Department of Probability and Statistics, School of Mathematical Sciences, Peking University, Beijing 100871, China.
Damo Academy, Alibaba Group, Beijing 100029, China.
Bioinformatics. 2020 May 1;36(10):3156-3161. doi: 10.1093/bioinformatics/btaa139.
Single cell RNA-sequencing (scRNA-seq) technology enables whole transcriptome profiling at single cell resolution and holds great promises in many biological and medical applications. Nevertheless, scRNA-seq often fails to capture expressed genes, leading to the prominent dropout problem. These dropouts cause many problems in down-stream analysis, such as significant increase of noises, power loss in differential expression analysis and obscuring of gene-to-gene or cell-to-cell relationship. Imputation of these dropout values can be beneficial in scRNA-seq data analysis.

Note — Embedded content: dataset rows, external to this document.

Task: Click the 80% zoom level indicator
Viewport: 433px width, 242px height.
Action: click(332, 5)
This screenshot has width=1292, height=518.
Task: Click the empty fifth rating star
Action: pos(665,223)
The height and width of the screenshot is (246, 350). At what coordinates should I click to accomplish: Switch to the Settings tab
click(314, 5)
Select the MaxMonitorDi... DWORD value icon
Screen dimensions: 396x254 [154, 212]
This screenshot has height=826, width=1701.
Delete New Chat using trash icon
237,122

In this article, we model the dropout imputation problem as robust matrix decomposition. This model has minimal assumptions and allows us to develop a computational efficient imputation method called scRMD. Extensive data analysis shows that scRMD can accurately recover the dropout values and help to improve downstream analysis such as differential expression analysis and clustering analysis.

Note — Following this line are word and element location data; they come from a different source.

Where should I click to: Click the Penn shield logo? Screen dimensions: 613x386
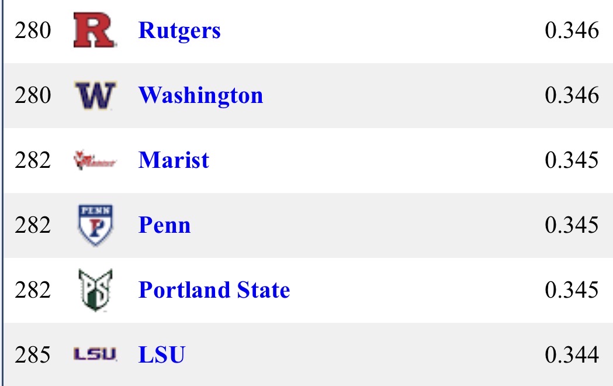tap(95, 225)
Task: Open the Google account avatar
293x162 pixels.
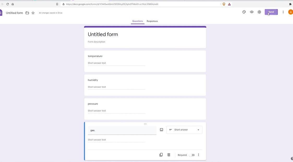Action: pos(291,12)
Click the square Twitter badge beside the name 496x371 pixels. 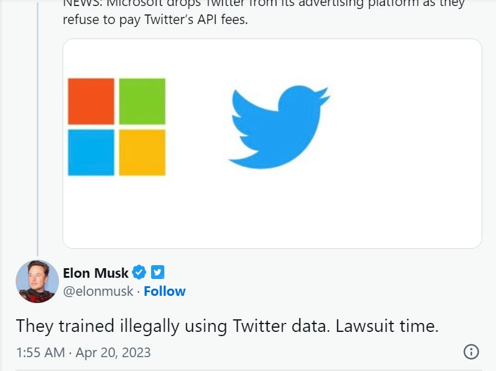click(x=157, y=273)
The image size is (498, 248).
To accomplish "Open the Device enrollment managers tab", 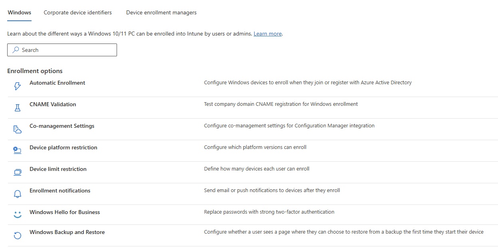I will [161, 12].
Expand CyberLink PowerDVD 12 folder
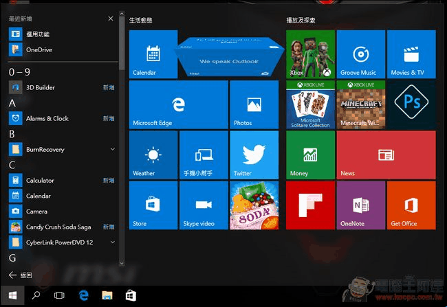The image size is (447, 307). point(111,242)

The R package scRMD is available at https://github.com/XiDsLab/scRMD.
Supplementary data are available at Bioinformatics online.
单细胞 RNA 测序 (scRNA-seq) 技术能够在单细胞分辨率下进行全转录组谱分析,在许多生物和医学应用中具有很大的应用前景。然而,scRNA-seq 经常无法捕获表达基因,导致明显的缺失问题。这些缺失在下游分析中会导致许多问题,例如噪声显著增加、差异表达分析的功效损失以及基因间或细胞间关系的模糊。在 scRNA-seq 数据分析中,对这些缺失值进行插补可能是有益的。
在本文中,我们将缺失值插补问题建模为稳健的矩阵分解。该模型的假设最少,允许我们开发一种称为 scRMD 的计算高效的插补方法。广泛的数据分析表明,scRMD 可以准确地恢复缺失值,并有助于改善下游分析,如差异表达分析和聚类分析。
R 包 scRMD 可在 https://github.com/XiDsLab/scRMD 上获得。
补充数据可在生物信息学在线获得。